Talking with others can give us opportunity to organize our thinking into coherent utterances and sounds, to listen on how others respond to our thoughts and to hear others expand on our thinking by their thoughts. For most people, talking is an essential part of everyday life. However, Accountable Talk is conversation centered on learning. Students have conversations about text by responding to each other’s thinking. Accountable Talk was designed around three dimensions: (a) being accountable to the learning community; (b) being accountable to acceptable standards of reasoning; and (c) being accountable to knowledge based explicitly on facts and written texts (Michaels, O’Connor, Sohmer, & Resnick, 2002). Accountable Talk was mainly designed to support academic discourse in linguistically and socioeconomically diverse classrooms.

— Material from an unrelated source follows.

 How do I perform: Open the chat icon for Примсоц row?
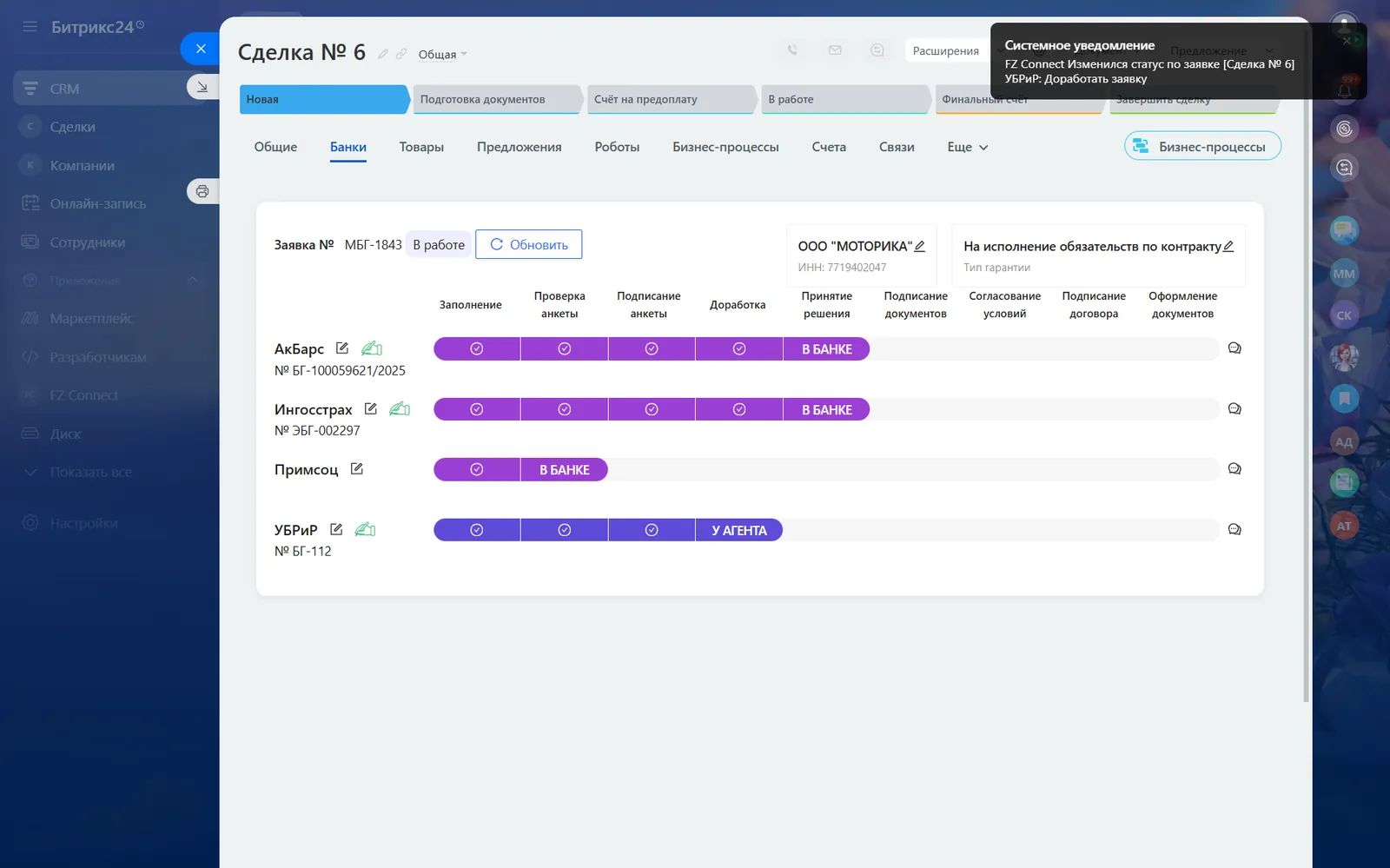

For the most part, elementary students are used to teacher-led discussions during reading and writing time. Students are usually given guided questions to help them build their comprehension skills. However, I wanted my students to be able to express their thoughts and opinions before and after reading. I wanted them to be responsible for supporting their beliefs with evidence. In addition, they would be responsible for listening to others’ viewpoints and respecting them whether they agreed with them or not. I wanted my students to be active literacy learners.
Accountable Talk in an Urban Elementary Classroom
During my first year in implementing Accountable Talk, I taught in a public elementary school with pre-K to 5th grade
This is the book that started it all!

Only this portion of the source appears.